** Your task **
Reproduce the whole listing, character for character.

** Opening Entries shown block **

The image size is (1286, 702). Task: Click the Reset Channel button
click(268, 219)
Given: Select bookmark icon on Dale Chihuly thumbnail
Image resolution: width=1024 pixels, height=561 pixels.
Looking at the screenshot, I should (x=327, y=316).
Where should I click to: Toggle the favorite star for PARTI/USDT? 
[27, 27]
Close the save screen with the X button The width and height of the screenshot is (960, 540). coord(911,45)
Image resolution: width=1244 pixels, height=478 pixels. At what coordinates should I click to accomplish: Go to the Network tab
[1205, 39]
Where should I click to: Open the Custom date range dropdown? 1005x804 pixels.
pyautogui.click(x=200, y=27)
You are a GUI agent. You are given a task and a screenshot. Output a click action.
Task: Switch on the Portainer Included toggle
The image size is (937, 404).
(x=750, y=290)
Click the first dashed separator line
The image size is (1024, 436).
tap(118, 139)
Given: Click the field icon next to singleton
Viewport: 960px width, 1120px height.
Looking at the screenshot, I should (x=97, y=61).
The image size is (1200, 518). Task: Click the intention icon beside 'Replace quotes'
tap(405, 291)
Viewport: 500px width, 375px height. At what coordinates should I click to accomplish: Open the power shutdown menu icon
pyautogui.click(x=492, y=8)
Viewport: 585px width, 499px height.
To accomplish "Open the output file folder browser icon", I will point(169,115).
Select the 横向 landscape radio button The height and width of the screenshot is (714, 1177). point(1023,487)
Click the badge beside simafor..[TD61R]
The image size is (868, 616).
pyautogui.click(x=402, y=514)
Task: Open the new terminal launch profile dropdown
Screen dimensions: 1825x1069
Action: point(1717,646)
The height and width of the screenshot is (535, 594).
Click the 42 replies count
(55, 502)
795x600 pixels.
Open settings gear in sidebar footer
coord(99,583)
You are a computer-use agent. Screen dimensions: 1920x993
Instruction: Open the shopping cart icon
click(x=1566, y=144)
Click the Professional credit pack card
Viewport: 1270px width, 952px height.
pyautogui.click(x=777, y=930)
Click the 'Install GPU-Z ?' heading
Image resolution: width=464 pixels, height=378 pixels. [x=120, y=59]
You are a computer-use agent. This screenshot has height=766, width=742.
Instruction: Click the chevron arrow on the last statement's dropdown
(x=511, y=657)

** Closing Entries shown block **

** Response **
The image size is (1286, 702). Task: Click the Reset Channel button
click(268, 219)
Given: Select bookmark icon on Dale Chihuly thumbnail
Image resolution: width=1024 pixels, height=561 pixels.
Looking at the screenshot, I should (x=327, y=316).
Where should I click to: Toggle the favorite star for PARTI/USDT? 
[27, 27]
Close the save screen with the X button The width and height of the screenshot is (960, 540). coord(911,45)
Image resolution: width=1244 pixels, height=478 pixels. At what coordinates should I click to accomplish: Go to the Network tab
[1205, 39]
Where should I click to: Open the Custom date range dropdown? 1005x804 pixels.
pyautogui.click(x=200, y=27)
You are a GUI agent. You are given a task and a screenshot. Output a click action.
Task: Switch on the Portainer Included toggle
The image size is (937, 404).
(x=750, y=290)
Click the first dashed separator line
The image size is (1024, 436).
tap(118, 139)
Given: Click the field icon next to singleton
Viewport: 960px width, 1120px height.
Looking at the screenshot, I should (x=97, y=61).
The image size is (1200, 518). Task: Click the intention icon beside 'Replace quotes'
tap(405, 291)
Viewport: 500px width, 375px height. At what coordinates should I click to accomplish: Open the power shutdown menu icon
pyautogui.click(x=492, y=8)
Viewport: 585px width, 499px height.
To accomplish "Open the output file folder browser icon", I will point(169,115).
Select the 横向 landscape radio button The height and width of the screenshot is (714, 1177). point(1023,487)
Click the badge beside simafor..[TD61R]
The image size is (868, 616).
pyautogui.click(x=402, y=514)
Task: Open the new terminal launch profile dropdown
Screen dimensions: 1825x1069
Action: point(1717,646)
The height and width of the screenshot is (535, 594).
Click the 42 replies count
(55, 502)
795x600 pixels.
Open settings gear in sidebar footer
coord(99,583)
You are a computer-use agent. Screen dimensions: 1920x993
Instruction: Open the shopping cart icon
click(x=1566, y=144)
Click the Professional credit pack card
Viewport: 1270px width, 952px height.
pyautogui.click(x=777, y=930)
Click the 'Install GPU-Z ?' heading
Image resolution: width=464 pixels, height=378 pixels. [x=120, y=59]
You are a computer-use agent. This screenshot has height=766, width=742.
Instruction: Click the chevron arrow on the last statement's dropdown
(x=511, y=657)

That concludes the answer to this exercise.